Liste des activités
• a. Répondez aux questions suivantes d'après le passage fourni :
(i) Depuis combien de temps Linda porte-t-elle le voile ?
(ii) En quelle année Kahina a-t-elle « franchi le pas » ?
(iii) À qui préfère-t-on donner la parole plutôt qu'aux femmes voilées ?
• b. Relevez tous les prénoms de femmes cités dans le passage fourni.
• c. Rédigez la suite de l'article sur les trois femmes qui portent le voile, à partir de la dernière phrase du passage fourni.

Passage fourni
-.-.-
Trois femmes nous expliquent pourquoi elles tiennent tant à leurs voiles

 Trois femmes nous expliquent pourquoi elles tiennent tant à leurs voiles

Kahina nous explique pourquoi elle tient tant à son voile.


 


Les femmes voilées, comme "on" a pris l’habitude de les appeler, restent invisibles dans l’espace médiatique. Peu invitées sur les plateaux télé, on préfère donner la parole à des spécialistes qui répètent inlassablement le même refrain : en France, dans les quartiers populaires, on oblige les femmes à se voiler. Des nanas soumises à leurs maris et à leurs grands frères. On a donc décidé de donner la parole à trois d’entre elles. 


 


Linda, Kahina et Baya, ont toutes grandi en banlieue. Linda a 35 ans : elle porte le voile depuis près de 20 ans. Pour Kahina, ce choix est plus récent :  elle a « franchi le pas » en 2012. Baya, elle, porte le voile depuis 10 ans.


 


A entendre les « spécialistes du voile », on vous aurait forcées à le porter ? Y a-t-il eu une quelconque pression ? Même de manière insidieuse ?
-.-.-
Extraits de registres

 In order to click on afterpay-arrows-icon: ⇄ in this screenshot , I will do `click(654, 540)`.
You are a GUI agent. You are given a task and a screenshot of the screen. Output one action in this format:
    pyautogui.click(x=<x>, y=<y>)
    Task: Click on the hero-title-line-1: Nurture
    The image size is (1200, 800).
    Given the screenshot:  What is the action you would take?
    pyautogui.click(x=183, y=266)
-.-.-
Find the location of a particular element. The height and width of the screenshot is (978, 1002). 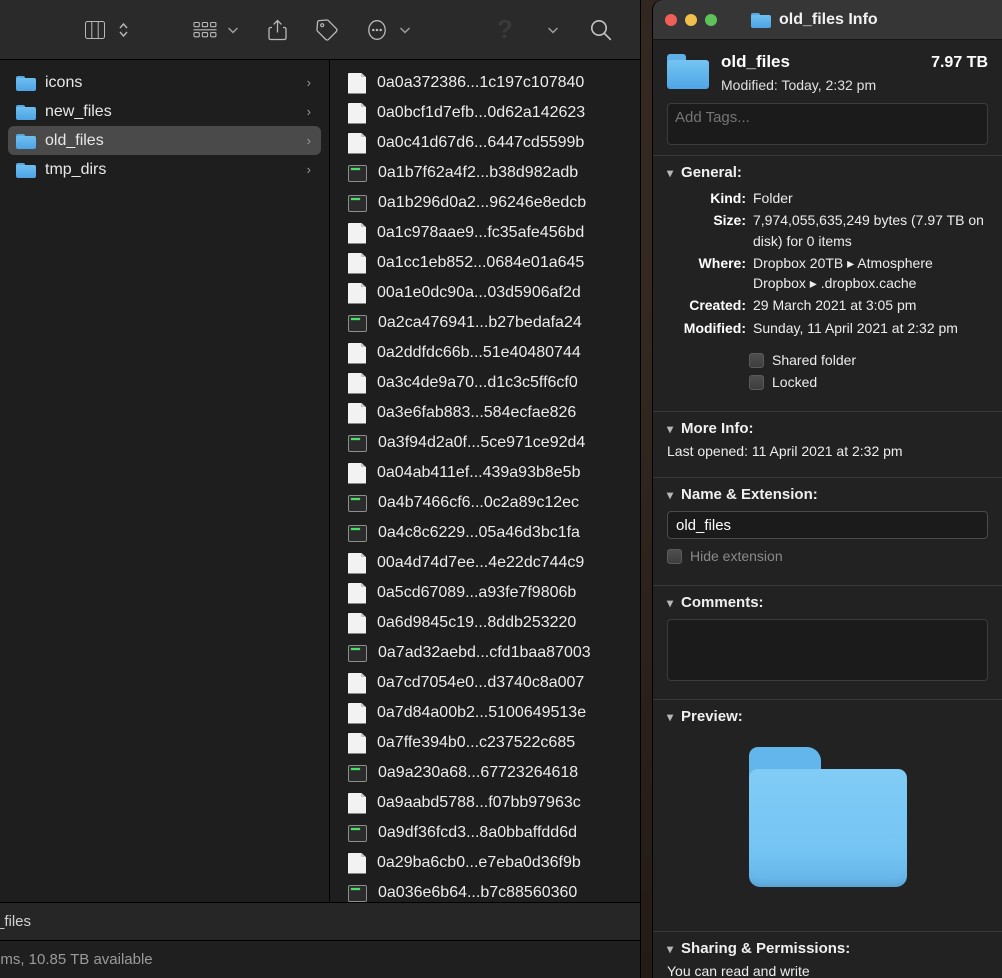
-.-.-
Réponses
• a.
(i) Depuis près de 20 ans.
(ii) En 2012.
(iii) À des spécialistes.

• b. Linda, Kahina, Baya

• c.
Linda : Je le porte par conviction personnelle. D'ailleurs, le premier jour, j'avais emprunté un foulard et j'en ai parlé à personne autour de moi. Il pleuvait, j'étais discrète … J'en ai parlé plus tard à ma mère et à ma famille, sauf à mon père. Durant les 6 premiers mois, j'ai dû me cacher et j'ai refusé de sortir en présence de mon père. Quand je lui avais fait part de ce choix avant de le porter, il me l'avait interdit. Il craignait les conséquences que ce choix pouvait avoir dans une société française où il a toujours adopté une attitude discrète… Il avait peur que ce choix m'empêche d'aller à l'école. Au collège, ce n'est pas chose facile : je le retirais à l'entrée et la plupart des élèves cherchaient à savoir qui m'avait poussée à faire ce choix, il y avait forcément quelqu'un qui m'avait forcée … Rares sont ceux qui ne m'ont pas interrogée sur mes motivations… celles et ceux qui connaissaient mon intérêt pour la spiritualité musulmane. Oui j'ai eu une éducation religieuse assez jeune et il me paraissait normal de plaire à Dieu. En été, mon père a découvert mon voile et n'a rien dit. Il m'a suggérée d'abandonner le voile mais voyant mon entêtement, Il m'a juste dit qu'il ne fallait pas que le voile m'empêche d'étudier.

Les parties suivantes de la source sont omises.